La prensa extranjera que cubre América Latina ha descubierto hoy un encuadre que sintetiza con precisión la fragmentación del continente: mientras algunos países aparecen como escenarios de celebración deportiva o reflexión cultural, otros emergen como territorios donde la violencia criminal ha dejado de ser un problema de orden público para convertirse en un dato geopolítico que interpela directamente a Washington. El contraste no es accidental.
Por un lado, la cobertura internacional se permite el lujo de la nostalgia y la frivolidad. La muerte de Elsa Aguirre, a los 95 años, es ocasión para que El País América evoque el Cine de Oro mexicano, ese pasado que la prensa extranjera consume como patrimonio cultural. Argentina, mientras tanto, celebra su clasificación a una final mientras los ingleses especulan sobre maldiciones deportivas. Estos relatos tienen el tono de la vida normal, de un continente que funciona según reglas conocidas. Incluso la reseña sobre Ana Mendieta, artista cubana, permite a la prensa internacional posicionarse como custodio de una vanguardia que Cuba, según el encuadre, no supo retener.

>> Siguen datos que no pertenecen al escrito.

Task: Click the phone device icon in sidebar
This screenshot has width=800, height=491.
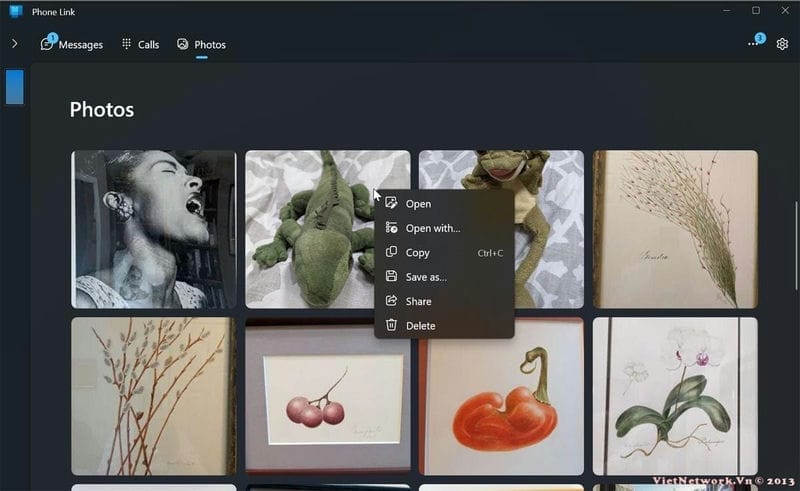Action: [x=14, y=87]
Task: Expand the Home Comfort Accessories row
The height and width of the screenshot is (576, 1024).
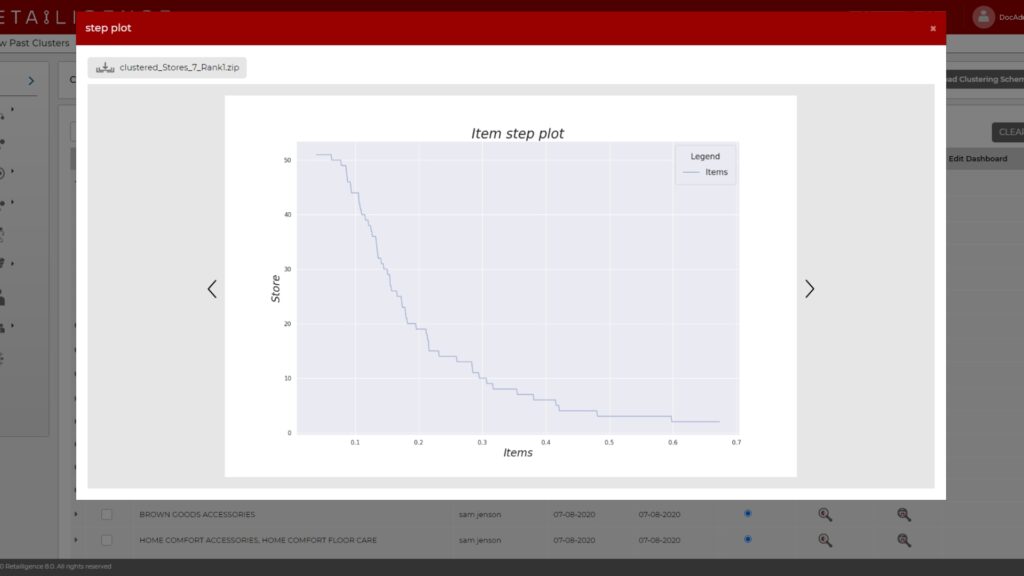Action: (77, 540)
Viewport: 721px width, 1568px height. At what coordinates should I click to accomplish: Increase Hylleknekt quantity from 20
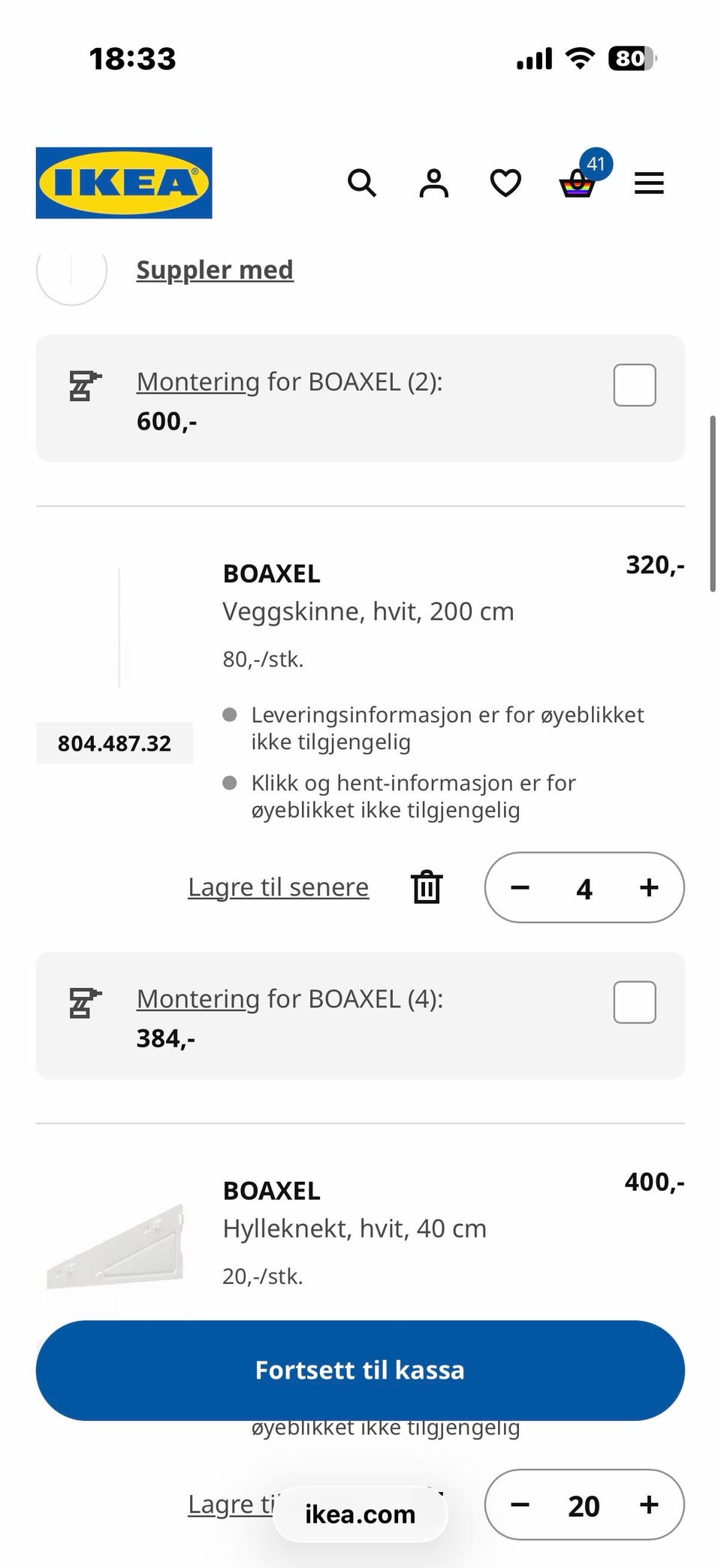(x=649, y=1505)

Pero debajo de esta superficie de cultura y deporte, la narrativa internacional traza una línea mucho más inquietante. Ecuador aparece como un territorio donde hombres disfrazados de policías ejecutan a familiares de capos de droga. Perú cierra un "turbulento proceso electoral" con la entrega de credenciales a Keiko Fujimori, una frase que condensa toda una crisis institucional en un eufemismo. Colombia sufre inundaciones que la prensa reporta como desastre natural, pero que ocurren en un país que, según la cobertura previa, funciona como instrumento de Washington. Y Venezuela sigue siendo el territorio donde la pregunta que importa es si Marco Rubio la controla, no si sus ciudadanos viven o mueren.
Lo que revela la selección de titulares de hoy es que la prensa extranjera ha naturalizado una jerarquía invisible: hay América Latina que merece ser mirada como cultura, deporte, nostalgia. Y hay América Latina que solo merece ser mirada como problema de seguridad, como tablero donde se juegan intereses estadounidenses. Bukele, recibido en la Casa Blanca para "estrechar la cooperación migratoria y de seguridad", representa el punto donde ambas miradas convergen: el líder que la prensa internacional puede tratar como socio legítimo porque ha alineado su agenda con la de Washington.
Brasil, entretanto, aparece en la cobertura como víctima de una estrategia de Trump que es "faca de dos gumes", según un científico político. La metáfora es reveladora: no es que Brasil sea un agente en su propia historia, sino que es un objeto sobre el cual se ejerce una estrategia cuyas consecuencias le rebotarán en la cara. El continente, en la lectura internacional de hoy, no es un conjunto de países con proyectos propios. Es un territorio donde algunos lugares tienen derecho a la normalidad, a la vida cultural, a la frivolidad deportiva, mientras otros son meros espacios donde se resuelven conflictos que importan a otros.